In the spring of 2015, the online demand hit it’s peak begging Pepsi to bring back Crystal Pepsi. Quickly, over 37,000 Change.Org petition signatures, tens of thousands of Twitter, YouTube, and Instagram comments, 15 billboards around Los Angeles, and a mobile billboard truck placed at Pepsi headquarters in Purchase, New York, materialized.

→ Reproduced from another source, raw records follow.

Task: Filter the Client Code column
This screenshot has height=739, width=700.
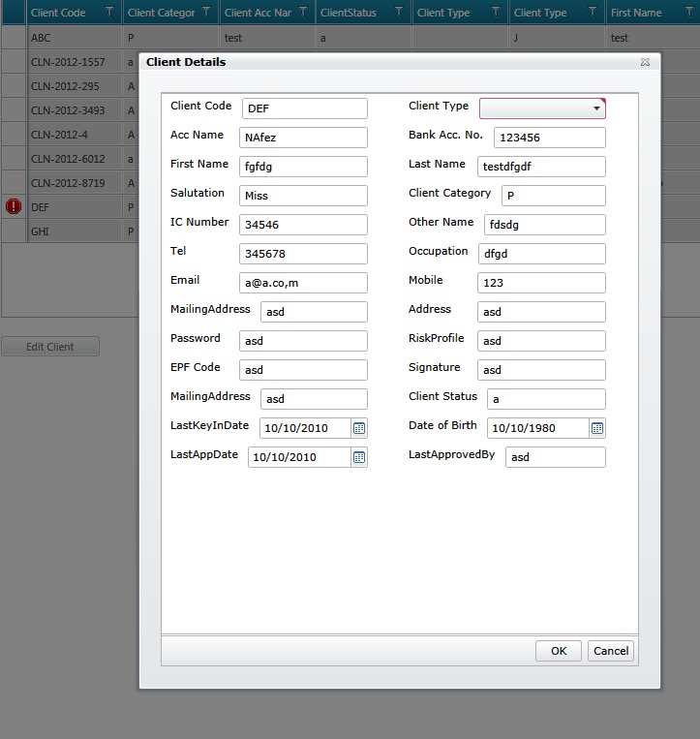Action: click(109, 12)
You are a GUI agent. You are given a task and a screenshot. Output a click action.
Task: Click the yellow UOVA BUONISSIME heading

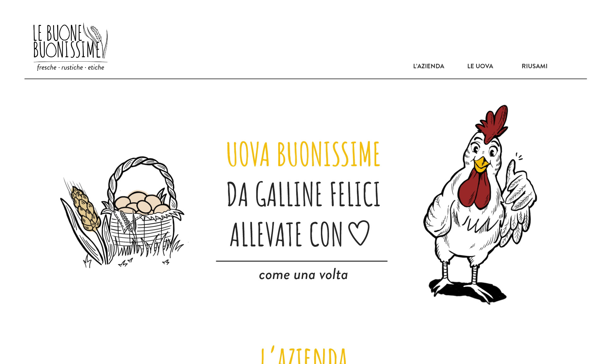click(303, 154)
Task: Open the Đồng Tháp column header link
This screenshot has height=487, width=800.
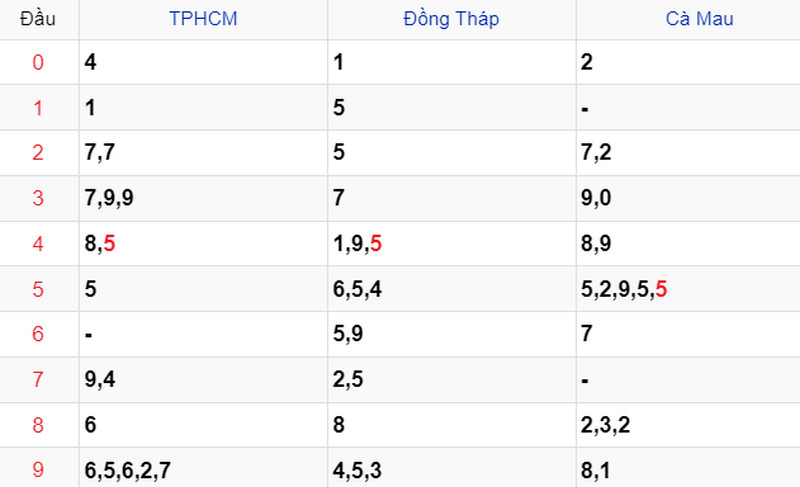Action: point(451,19)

Kevin Strahle, known online as the competitive eating personality “The L.A. Beast,” filmed himself drinking (and immediately vomiting) a vintage 1993 bottle of Crystal Pepsi. The video went viral and increased the online demand for the clear cola’s return.
The interest in these campaigns led to an official response to L.A. Beast’s video from PepsiCo on June 8, 2015: “We’ve had customers ask us to bring back their favorite products before, but never with your level of enthusiasm and humor. We’re lucky to have a Pepsi superfan like you on our side. We definitely hear you and your followers, and you’ll all be happy with what’s in store. Stay tuned.”
After months of buildup, on December 9th, 2015, PepsiCo announced that Crystal Pepsi would return for a limited time. However, fans were quickly disappointed when they found they could only obtain a bottle in a sweepstakes giveaway online with the Pepsi Pass loyalty program. Winners received the beverage in time for Christmas, but many were left unhappy.
Due to the demand and participation in the sweepstakes, Pepsi decided to re-release Crystal Pepsi to the general public in several waves for limited release throughout 2016 and 2017.
On January 4th, 2022, the official Pepsi Twitter page announced another sweepstakes giveaway for 300 people to win Crystal Pepsi for the drink’s 30th anniversary. A Zero Sugar variant was reported to be released sometime in mid-2022. However, (as of writing in July 2022), it has not been released yet.
Crystal Pepsi could have been great. We folks who look back with rose-colored nostalgia glasses remember it with much more fondness than it probably deserves. To some of us, it just didn’t taste as good as the caramel-colored original. To others, it tasted too much like regular Pepsi. Whatever the reasons, perhaps it just couldn’t live up to the massive public relations hype.
The same hype we all remember fondly that makes us long for a return of Crystal Pepsi to store shelves today.